Saved data entries
* Begin *

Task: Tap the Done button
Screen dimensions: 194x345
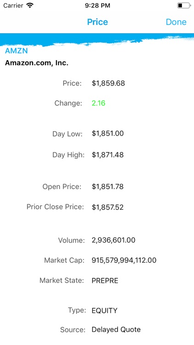Action: coord(176,22)
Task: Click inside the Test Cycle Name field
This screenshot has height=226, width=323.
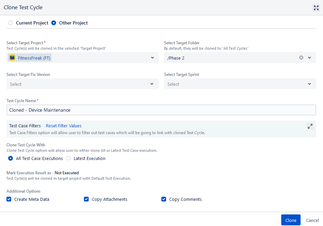Action: tap(161, 110)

* End *

— SET PROBLEM —
Copy the records above line for line, without changing any wording, and leave out the pictures.

— IN RESPONSE —
Task: Tap the Done button
Screen dimensions: 194x345
Action: coord(176,22)
Task: Click inside the Test Cycle Name field
This screenshot has height=226, width=323.
Action: tap(161, 110)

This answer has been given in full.